» **Source**
----
From: Jakub Narebski <jnareb@gmail.com>
To: git@vger.kernel.org
Cc: "Jürgen Kreileder" <jk@blackdown.de>,
"John Hawley" <warthog9@kernel.org>
Subject: [RFD] Handling of non-UTF8 data in gitweb
Date: Sun, 4 Dec 2011 17:09:30 +0100 [thread overview]
Message-ID: <201112041709.32212.jnareb@gmail.com> (raw)
Hello!
Currently gitweb converts data it receives from git commands to Perl
internal utf8 representation via to_utf8() subroutine
# decode sequences of octets in utf8 into Perl's internal form,
# which is utf-8 with utf8 flag set if needed. gitweb writes out
# in utf-8 thanks to "binmode STDOUT, ':utf8'" at beginning
sub to_utf8 {
my $str = shift;
return undef unless defined $str;
if (utf8::valid($str)) {
utf8::decode($str);
return $str;
} else {
return decode($fallback_encoding, $str, Encode::FB_DEFAULT);
}
}
Each part of data must be handled separately. It is quite error prone
process, as can be seen from quite a number of patches that fix handling
of UTF-8 data (latest from Jürgen).
----
» **Stored rows**
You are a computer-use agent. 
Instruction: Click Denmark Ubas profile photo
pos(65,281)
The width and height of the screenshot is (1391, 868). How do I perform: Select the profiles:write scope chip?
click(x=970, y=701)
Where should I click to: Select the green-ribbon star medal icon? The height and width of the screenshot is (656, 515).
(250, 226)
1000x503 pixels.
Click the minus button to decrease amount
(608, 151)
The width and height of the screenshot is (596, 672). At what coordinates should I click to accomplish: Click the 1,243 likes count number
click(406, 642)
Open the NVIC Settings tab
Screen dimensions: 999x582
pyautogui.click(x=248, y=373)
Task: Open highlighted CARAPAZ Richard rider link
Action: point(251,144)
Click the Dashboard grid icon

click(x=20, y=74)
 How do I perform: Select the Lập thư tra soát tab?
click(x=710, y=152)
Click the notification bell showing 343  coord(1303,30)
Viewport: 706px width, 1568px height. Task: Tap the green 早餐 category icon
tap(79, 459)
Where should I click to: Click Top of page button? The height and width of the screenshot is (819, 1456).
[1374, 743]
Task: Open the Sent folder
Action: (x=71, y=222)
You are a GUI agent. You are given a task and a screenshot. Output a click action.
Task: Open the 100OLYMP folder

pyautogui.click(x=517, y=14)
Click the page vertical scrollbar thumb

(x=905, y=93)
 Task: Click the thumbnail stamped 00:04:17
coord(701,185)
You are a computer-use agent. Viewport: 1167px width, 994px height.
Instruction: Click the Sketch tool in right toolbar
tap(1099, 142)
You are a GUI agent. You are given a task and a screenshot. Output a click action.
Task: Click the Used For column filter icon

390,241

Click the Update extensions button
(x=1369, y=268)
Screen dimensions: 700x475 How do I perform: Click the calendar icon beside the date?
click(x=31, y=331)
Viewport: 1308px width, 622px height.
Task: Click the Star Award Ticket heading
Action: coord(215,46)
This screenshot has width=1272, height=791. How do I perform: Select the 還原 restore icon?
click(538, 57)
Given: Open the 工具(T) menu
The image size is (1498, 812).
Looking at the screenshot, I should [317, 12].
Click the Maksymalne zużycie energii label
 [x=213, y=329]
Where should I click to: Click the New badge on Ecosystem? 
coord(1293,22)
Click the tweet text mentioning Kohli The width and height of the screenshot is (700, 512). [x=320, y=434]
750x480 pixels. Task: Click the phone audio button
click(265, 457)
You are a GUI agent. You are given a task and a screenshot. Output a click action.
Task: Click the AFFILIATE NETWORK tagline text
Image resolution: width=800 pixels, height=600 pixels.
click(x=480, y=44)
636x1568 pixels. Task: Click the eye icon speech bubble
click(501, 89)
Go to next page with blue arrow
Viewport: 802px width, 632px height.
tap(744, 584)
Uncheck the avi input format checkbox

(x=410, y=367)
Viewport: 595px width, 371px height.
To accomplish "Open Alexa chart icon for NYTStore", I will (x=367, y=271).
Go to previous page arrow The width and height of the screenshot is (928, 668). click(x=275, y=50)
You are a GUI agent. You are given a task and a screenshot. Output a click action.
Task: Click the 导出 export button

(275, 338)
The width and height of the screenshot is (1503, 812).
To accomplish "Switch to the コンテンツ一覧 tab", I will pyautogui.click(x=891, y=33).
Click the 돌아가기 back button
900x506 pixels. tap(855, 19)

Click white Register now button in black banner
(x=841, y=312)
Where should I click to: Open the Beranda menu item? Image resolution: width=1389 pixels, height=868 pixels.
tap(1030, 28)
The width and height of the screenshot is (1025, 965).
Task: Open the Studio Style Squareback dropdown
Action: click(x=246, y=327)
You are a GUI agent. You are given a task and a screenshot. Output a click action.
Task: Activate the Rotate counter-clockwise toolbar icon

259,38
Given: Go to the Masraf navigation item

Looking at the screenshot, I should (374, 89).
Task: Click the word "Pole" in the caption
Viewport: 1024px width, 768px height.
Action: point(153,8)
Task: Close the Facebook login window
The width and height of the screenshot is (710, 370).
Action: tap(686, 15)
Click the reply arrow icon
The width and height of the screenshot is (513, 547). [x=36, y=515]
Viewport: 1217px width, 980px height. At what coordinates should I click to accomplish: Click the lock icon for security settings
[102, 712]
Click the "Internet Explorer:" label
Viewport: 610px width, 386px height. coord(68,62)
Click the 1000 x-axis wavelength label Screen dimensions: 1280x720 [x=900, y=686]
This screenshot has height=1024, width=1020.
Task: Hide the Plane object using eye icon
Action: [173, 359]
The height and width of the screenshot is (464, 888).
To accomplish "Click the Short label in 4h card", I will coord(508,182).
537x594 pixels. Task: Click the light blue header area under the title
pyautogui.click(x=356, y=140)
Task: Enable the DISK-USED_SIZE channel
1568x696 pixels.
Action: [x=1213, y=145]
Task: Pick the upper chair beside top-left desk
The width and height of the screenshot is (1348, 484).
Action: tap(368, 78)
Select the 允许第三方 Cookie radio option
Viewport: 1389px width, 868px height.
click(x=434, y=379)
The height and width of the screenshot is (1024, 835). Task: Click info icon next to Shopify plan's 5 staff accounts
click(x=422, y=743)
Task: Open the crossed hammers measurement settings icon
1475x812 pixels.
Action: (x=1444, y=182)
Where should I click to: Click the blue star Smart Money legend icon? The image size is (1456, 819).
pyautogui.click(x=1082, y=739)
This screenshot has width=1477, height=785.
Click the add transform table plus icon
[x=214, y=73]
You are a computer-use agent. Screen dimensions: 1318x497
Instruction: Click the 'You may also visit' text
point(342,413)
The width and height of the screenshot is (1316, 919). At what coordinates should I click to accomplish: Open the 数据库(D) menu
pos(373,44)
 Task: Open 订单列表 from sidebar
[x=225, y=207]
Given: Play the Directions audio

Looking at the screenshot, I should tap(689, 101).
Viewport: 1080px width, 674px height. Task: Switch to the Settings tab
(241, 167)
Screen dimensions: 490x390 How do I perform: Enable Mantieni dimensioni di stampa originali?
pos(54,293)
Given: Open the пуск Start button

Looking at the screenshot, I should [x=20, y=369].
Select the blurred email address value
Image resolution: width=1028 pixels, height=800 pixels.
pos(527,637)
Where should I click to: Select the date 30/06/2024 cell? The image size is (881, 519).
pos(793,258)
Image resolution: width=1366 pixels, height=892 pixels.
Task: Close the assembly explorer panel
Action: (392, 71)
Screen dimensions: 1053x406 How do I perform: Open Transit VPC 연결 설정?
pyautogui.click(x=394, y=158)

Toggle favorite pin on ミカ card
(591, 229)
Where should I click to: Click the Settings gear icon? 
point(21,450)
----
» **Required tasks**
1 > In the message on gitweb's handling of non-UTF8 data, what does the to_utf8 subroutine return when the string is not valid UTF-8?
2 > Go on with the message about gitweb's handling of non-UTF8 data, picking up right after its last sentence.

» **Solved tasks**
1 > It returns the string decoded from $fallback_encoding with Encode::FB_DEFAULT.

2 >
Much, much simpler would be to force opening of all files (including
output pipes from git commands) in ':utf8' mode:
use open qw(:std :utf8);
[Note: perhaps instead of ':utf8' it should be ':encoding(UTF-8)'
there...]
But doing this would change gitweb behavior. Currently when
encountering something (usually line of output) that is not valid
UTF-8, we decode it (to UTF-8) using $fallback_encoding, by default
'latin1'. Note however that this value is per gitweb installation,
not per repository.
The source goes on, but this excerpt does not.